▶ Excerpted text:
##############################

Redwater-Andrew was a provincial electoral district in Alberta, Canada mandated to return a single member to the Legislative Assembly of Alberta using the first-past-the-post method of voting from 1971 to 1993.

History

Boundary history
Redwater-Andrew was created in 1971 from most of the Redwater district, including the communities of Redwater and Smoky Lake, and a part of Willingdon-Two Hills south of the North Saskatchewan River. In 1986 it gained a portion of Clover Bar, including Lamont, and lost some territory to Westlock-Sturgeon. In 1993 the bulk of its area was redistributed to Redwater and Vegreville-Viking, with smaller portions going to Lac La Biche-St. Paul and Clover Bar-Fort Saskatchewan.

##############################

▶ Extracted data:
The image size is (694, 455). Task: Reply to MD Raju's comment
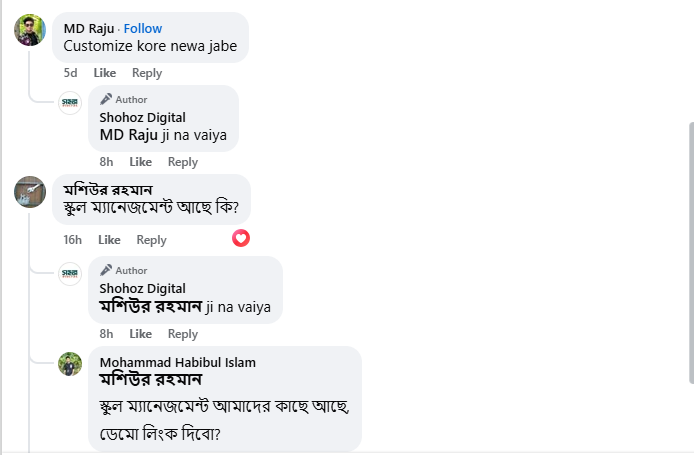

##############################

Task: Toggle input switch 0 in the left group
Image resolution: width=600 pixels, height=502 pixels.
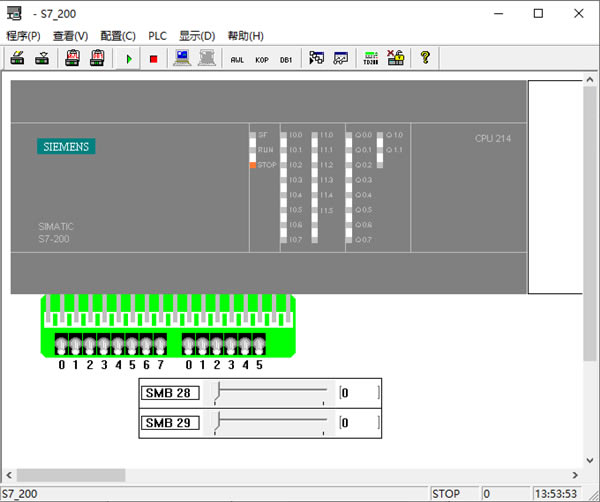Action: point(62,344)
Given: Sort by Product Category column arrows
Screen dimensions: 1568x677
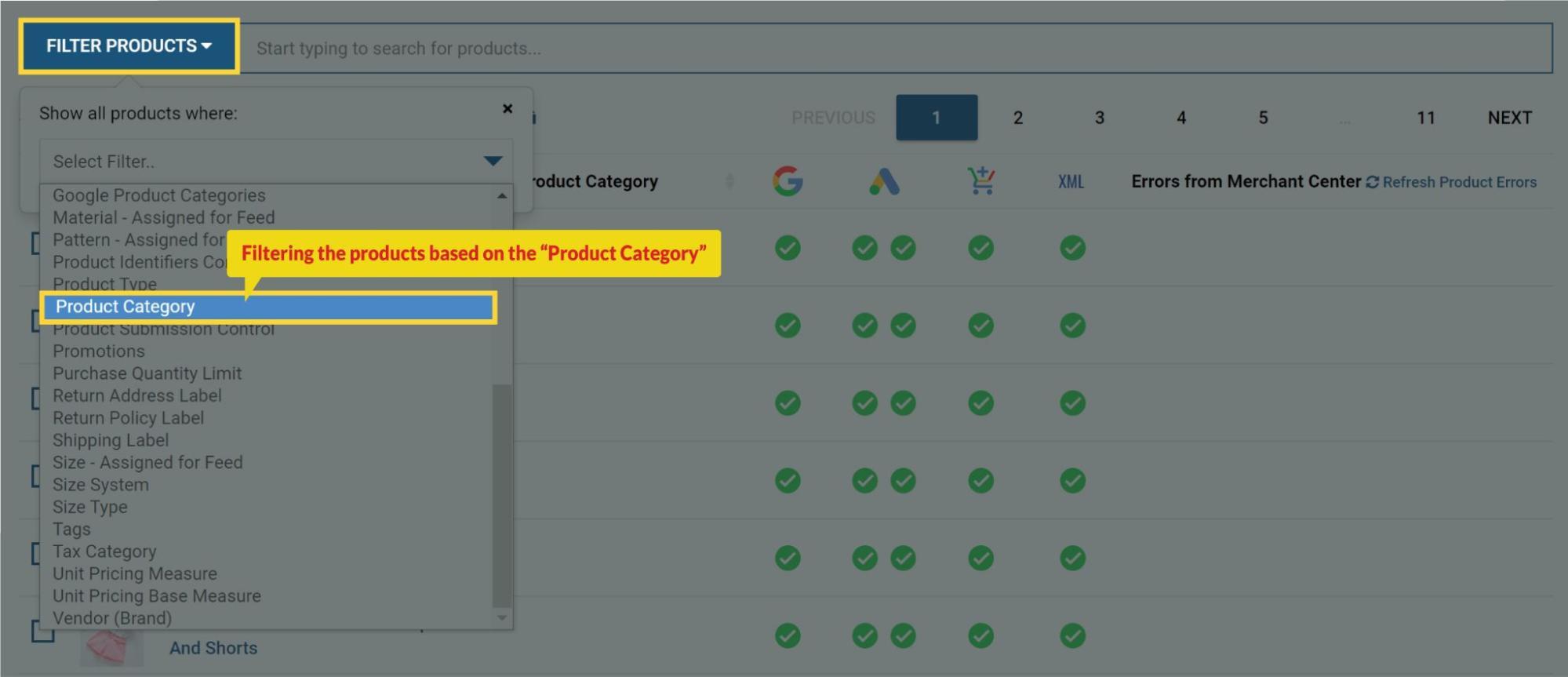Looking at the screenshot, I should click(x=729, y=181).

##############################

▶ Set tasks:
- a) According to the passage on Redwater-Andrew, in what year did the district gain a portion of Clover Bar?
- b) Reproduce the section of the passage on Redwater-Andrew starting at "Redwater-Andrew was a" and ending at "Clover Bar-Fort Saskatchewan.".
The listing plays no part in this work.

▶ Outputs for the tasks:
- a) 1986

- b)
Redwater-Andrew was a provincial electoral district in Alberta, Canada mandated to return a single member to the Legislative Assembly of Alberta using the first-past-the-post method of voting from 1971 to 1993.

History

Boundary history
Redwater-Andrew was created in 1971 from most of the Redwater district, including the communities of Redwater and Smoky Lake, and a part of Willingdon-Two Hills south of the North Saskatchewan River. In 1986 it gained a portion of Clover Bar, including Lamont, and lost some territory to Westlock-Sturgeon. In 1993 the bulk of its area was redistributed to Redwater and Vegreville-Viking, with smaller portions going to Lac La Biche-St. Paul and Clover Bar-Fort Saskatchewan.